Who should pronounce judgment/ how should it be pronounced?
As it is clearly indicated under Art. 181[2], where a case has been heard by more than one judge, the decision of the majority shall be the judgment of the court: provided that any judge dissenting from the decision of the majority shall state in writing the decision which he thinks should be made together with the reason, therefore.
What do we mean by the decision by the majority?
As to the contents of the judgment, it shall contain the points for determination, the decision thereon, and the reasons for such decision. And, in a case where several issues have been framed, the court shall state its decision on each separate issue unless the decision on any one or more issues is sufficient for the decision of the case.
What should judgment contain?
At this juncture, it is important to note that the court may not give judgment on any matter not specifically raised by the parties. Note, however, that the court has the power to frame additional issues, and if it believes that there is an issue that has not been raised and should have, it may frame that issue, require the parties to give evidence on it, and render judgment in light of its decision on the issue.
Which are the issues on which judgment should be given?
Since the judgment itself cannot be executed, it is necessary that the court, after delivering the judgment, reduce the operative part of the judgment. Accordingly, the decree must contain:
- The number of the suit,
- The names and description of the parties,
- The particulars of the claim,
- A clear order to do or to abstain from doing something or to pay a definite sum of money or to deliver a particular thing or surrender or restore the immovable property.
- The number of costs incurred, and by whom or out of what property they are to be paid,
- Such particulars as are necessary to render the decree susceptible of execution; and
- Where the decree can be executed by the personal obedience of the judgment debtor, the time within which it shall be executed.
If the judgment was for the defendant, it would seem that the decree should state matters (1), (2), (3), and (5) and that the judgment in the suit was for the defendant.
What is the significance of reducing judgment into decree?
Once the operative part of all judgments is reduced to the form of decree, it must be signed and dated by the judge or judges who passed it, exclusive of any dissenting judge.
The very reading of Art 185 of the Civil Procedure Code envisages that a decree for the delivery of movable property shall also state the amount of money to be paid as an alternative if the property cannot be delivered.
How decree should be enforced?
Where the decree is for the payment of money, the court may, for sufficient reason, postpone the payment of the amount decreed or permit payment to be made in installments, with or without interest. This is a very salutary provision, enabling the judgment debtor to make payment without suffering execution.
E.g. Payment by Wage Earner could depend on the amount of his wage, and the interval of payment. Similarly, payment by farmers could depend on the season of harvest.
Where the suit is for the recovery of immovable property together with rent or mesne profits, on the basis of Art. 187 of the Civil Procedure Code, the decree should be for the possession of the immovable together with the rent or mesne profits, which have accrued prior to the suit and until the delivery of possession to the decree-holder.

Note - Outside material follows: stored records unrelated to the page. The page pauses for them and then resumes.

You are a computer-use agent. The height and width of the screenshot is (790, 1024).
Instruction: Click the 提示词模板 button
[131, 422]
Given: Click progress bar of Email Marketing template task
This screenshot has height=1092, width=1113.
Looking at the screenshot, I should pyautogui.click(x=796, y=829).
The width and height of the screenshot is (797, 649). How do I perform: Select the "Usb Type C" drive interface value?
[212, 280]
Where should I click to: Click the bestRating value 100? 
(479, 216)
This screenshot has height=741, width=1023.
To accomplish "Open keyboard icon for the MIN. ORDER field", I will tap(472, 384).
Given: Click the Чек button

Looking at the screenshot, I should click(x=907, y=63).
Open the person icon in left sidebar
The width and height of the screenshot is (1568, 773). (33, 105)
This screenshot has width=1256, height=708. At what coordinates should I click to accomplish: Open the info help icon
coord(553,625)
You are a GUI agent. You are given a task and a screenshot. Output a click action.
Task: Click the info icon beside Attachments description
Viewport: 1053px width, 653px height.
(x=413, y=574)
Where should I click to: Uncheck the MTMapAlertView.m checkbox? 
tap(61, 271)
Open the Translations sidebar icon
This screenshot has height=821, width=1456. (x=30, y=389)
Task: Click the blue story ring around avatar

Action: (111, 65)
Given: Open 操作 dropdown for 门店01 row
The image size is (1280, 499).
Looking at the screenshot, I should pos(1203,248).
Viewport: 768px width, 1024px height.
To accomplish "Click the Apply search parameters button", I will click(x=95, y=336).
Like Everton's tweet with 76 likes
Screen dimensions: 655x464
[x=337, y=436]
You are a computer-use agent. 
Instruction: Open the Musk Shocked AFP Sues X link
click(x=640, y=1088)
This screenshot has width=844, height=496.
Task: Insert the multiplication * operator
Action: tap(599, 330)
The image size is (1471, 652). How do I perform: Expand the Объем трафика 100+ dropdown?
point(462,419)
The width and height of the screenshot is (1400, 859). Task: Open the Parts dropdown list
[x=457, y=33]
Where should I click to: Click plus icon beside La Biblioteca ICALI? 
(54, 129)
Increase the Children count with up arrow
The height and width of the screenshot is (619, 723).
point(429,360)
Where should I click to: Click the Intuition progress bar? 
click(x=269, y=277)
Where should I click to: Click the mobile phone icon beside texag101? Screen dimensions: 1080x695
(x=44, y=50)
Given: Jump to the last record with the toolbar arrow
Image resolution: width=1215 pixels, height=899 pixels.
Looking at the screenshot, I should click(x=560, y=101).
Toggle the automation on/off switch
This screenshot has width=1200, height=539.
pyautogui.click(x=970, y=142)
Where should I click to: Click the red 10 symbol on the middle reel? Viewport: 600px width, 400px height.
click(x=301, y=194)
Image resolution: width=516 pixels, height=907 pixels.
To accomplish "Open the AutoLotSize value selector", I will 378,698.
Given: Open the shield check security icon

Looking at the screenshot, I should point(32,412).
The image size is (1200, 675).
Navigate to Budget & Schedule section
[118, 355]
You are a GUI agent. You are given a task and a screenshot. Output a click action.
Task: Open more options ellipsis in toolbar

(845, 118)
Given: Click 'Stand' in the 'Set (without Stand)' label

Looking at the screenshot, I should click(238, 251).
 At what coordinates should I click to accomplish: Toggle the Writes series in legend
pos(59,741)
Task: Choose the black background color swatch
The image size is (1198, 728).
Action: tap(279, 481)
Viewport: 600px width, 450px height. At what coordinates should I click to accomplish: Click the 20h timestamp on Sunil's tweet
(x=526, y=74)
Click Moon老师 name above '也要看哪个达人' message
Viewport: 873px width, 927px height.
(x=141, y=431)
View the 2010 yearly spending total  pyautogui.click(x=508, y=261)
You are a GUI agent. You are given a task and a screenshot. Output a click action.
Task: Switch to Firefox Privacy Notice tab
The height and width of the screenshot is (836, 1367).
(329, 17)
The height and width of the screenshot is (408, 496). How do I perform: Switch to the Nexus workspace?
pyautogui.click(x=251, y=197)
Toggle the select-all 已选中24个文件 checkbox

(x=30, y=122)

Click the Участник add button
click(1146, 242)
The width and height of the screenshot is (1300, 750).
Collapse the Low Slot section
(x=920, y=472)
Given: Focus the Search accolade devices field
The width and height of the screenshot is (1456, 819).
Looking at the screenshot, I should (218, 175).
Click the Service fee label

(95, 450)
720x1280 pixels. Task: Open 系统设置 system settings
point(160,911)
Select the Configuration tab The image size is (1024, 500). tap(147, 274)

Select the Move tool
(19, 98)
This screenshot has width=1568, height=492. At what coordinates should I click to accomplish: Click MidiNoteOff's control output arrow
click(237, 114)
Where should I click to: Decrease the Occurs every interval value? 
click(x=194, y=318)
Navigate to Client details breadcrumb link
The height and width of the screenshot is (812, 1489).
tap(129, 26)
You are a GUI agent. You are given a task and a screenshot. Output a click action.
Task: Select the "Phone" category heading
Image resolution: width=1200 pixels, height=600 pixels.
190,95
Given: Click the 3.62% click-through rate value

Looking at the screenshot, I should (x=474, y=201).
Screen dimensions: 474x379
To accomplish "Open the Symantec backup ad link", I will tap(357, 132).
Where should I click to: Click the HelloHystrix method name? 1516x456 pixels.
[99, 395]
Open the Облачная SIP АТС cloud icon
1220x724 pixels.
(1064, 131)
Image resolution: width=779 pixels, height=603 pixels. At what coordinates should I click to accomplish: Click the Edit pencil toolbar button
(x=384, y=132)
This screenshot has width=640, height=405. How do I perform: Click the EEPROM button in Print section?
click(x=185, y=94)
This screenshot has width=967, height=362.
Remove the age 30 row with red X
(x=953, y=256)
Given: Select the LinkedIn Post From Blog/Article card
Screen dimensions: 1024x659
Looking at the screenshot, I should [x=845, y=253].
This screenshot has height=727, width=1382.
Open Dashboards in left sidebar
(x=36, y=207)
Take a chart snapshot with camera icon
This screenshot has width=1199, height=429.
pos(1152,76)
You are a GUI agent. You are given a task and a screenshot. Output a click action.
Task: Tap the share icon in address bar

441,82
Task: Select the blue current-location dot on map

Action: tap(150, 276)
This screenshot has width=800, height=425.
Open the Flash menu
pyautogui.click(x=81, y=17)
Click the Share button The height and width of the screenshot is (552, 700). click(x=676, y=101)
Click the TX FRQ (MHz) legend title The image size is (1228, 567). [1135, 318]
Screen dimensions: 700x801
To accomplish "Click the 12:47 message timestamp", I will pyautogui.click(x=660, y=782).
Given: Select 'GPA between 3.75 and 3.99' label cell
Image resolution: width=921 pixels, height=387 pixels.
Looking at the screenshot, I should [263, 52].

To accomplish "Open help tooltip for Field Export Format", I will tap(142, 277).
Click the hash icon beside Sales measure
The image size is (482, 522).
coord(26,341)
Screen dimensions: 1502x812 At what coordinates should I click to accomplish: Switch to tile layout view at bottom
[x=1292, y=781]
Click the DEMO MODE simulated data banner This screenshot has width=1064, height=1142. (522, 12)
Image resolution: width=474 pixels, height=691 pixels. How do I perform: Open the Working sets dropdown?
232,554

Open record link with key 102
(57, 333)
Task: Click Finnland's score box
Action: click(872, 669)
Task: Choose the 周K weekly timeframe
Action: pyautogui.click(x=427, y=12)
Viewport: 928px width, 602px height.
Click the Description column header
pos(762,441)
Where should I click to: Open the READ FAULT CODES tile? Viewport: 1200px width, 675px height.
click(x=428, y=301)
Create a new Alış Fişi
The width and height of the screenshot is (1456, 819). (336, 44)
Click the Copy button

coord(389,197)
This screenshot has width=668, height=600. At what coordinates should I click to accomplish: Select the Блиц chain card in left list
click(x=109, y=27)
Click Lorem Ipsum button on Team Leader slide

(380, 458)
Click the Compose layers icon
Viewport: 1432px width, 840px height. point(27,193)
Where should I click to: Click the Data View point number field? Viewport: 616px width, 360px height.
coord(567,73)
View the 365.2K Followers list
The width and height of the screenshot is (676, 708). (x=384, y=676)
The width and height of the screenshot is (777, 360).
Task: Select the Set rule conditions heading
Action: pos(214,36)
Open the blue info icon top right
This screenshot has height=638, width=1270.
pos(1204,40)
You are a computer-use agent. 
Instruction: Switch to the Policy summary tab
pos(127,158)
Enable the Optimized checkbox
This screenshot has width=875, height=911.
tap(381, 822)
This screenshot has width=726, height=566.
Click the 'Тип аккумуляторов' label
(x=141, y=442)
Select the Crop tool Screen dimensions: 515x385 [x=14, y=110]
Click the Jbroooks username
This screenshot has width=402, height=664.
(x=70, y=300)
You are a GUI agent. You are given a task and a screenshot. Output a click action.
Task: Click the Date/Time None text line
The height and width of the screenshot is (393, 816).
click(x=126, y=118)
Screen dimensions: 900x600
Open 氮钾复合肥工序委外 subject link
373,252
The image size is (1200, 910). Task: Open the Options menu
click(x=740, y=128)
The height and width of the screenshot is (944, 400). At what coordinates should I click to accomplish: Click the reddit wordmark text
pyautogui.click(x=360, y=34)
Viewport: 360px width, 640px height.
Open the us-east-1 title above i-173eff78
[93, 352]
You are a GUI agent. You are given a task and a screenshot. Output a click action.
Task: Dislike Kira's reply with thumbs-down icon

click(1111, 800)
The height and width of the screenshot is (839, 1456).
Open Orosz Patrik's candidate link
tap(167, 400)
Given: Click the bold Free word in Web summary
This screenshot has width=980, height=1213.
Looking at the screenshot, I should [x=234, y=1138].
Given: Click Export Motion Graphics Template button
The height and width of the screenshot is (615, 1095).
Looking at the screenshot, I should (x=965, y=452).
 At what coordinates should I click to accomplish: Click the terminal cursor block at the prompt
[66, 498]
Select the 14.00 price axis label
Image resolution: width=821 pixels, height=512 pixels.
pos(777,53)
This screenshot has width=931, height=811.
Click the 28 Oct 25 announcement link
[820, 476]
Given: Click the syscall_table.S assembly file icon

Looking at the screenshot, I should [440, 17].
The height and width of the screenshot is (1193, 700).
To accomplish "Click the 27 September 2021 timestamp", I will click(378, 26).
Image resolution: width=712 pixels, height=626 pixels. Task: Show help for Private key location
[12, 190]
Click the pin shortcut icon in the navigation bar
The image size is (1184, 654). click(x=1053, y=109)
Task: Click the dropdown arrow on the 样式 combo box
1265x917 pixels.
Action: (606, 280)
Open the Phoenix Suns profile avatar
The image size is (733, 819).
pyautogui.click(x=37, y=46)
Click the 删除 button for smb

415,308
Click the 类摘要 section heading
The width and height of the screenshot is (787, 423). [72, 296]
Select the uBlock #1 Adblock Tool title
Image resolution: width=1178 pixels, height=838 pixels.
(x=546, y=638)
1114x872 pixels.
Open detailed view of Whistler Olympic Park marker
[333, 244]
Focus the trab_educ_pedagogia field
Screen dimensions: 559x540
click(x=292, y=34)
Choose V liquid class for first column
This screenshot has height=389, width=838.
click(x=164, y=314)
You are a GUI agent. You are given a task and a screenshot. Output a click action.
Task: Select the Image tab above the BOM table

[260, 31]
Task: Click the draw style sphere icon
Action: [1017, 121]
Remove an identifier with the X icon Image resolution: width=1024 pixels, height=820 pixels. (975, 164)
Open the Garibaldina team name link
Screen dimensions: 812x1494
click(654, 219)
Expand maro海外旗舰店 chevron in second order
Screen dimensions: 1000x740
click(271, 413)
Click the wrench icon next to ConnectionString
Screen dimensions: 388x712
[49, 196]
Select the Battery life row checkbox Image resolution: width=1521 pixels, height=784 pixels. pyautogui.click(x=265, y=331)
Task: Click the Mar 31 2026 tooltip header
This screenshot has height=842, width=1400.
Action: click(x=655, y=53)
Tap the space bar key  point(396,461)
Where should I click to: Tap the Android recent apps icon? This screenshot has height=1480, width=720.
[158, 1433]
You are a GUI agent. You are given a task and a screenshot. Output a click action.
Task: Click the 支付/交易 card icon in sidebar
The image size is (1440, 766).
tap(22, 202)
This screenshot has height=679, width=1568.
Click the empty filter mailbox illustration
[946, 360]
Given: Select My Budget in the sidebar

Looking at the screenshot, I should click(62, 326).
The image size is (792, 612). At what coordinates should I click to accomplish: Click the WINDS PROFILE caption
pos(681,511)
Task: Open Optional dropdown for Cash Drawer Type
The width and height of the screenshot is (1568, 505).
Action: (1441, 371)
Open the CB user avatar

How should the amount be determined?
In certain suits, an accounting or division of property may be necessary. In such cases, there should be a preliminary order and a final decree. To this effect, the court shall, before passing decree, order such account to be taken and give such other directions as it thinks fit. That is, after the accounting has been made, it will issue a final decree, stating the amount of money that is to be paid to the decree-holder.
Where a set-off is allowed, the decree shall state what amount is due to each party and shall be for the recovery of any sum, which appears to be due to either party.
Is a party entitled to get a copy of the judgment and the decree?
Lastly, on the basis of Art 184(1) of the Civil Procedure Code, after the decree has been passed, certified copies of the judgment or decree or both shall be furnished to the parties on application to the registry of the court which passed it and the date be mentioned thereon.
Summary
On the basis of Art 273, the stage of judgment and decree is the culmination of the life of a civil suit. That is, once issues are addressed with regard to the pre-trial stage and trial stage; it is inevitable to embark on the final section which deals with judgment and decree.
According to Art 180 of the Civil Procedure Code, the court shall pronounce judgment in open court either at once or, as soon after as may be practicable, on some future day to be fixed by the court. Once the court renders judgment, it shall be reduced into writing, signed by the member or members of the court, and be pronounced by the judge or, where there is more than one judge, by the presiding judge.
As to the contents of the judgment, it shall contain the points for determination, the decision thereon, and the reasons for such decision. And, in the case where several issues have been framed, the court shall state its decision on each separate issue unless the decision on any one or more issues is sufficient for the decision of the case
Since the judgment itself cannot be executed, it is necessary that the court, after delivering the judgment, reduce the operative part of the judgment. Once the operative part of all judgments is reduced to the form of decree, it must be signed and dated by the judge or judges who passed it, exclusive of any dissenting judge.
Lastly, on the basis of Art 184(1) of the Civil Procedure Code, after the decree has been passed, certified copies of the judgment or decree or both shall be furnished to the parties on application to the registry of the court which passed it and the date be mentioned thereon.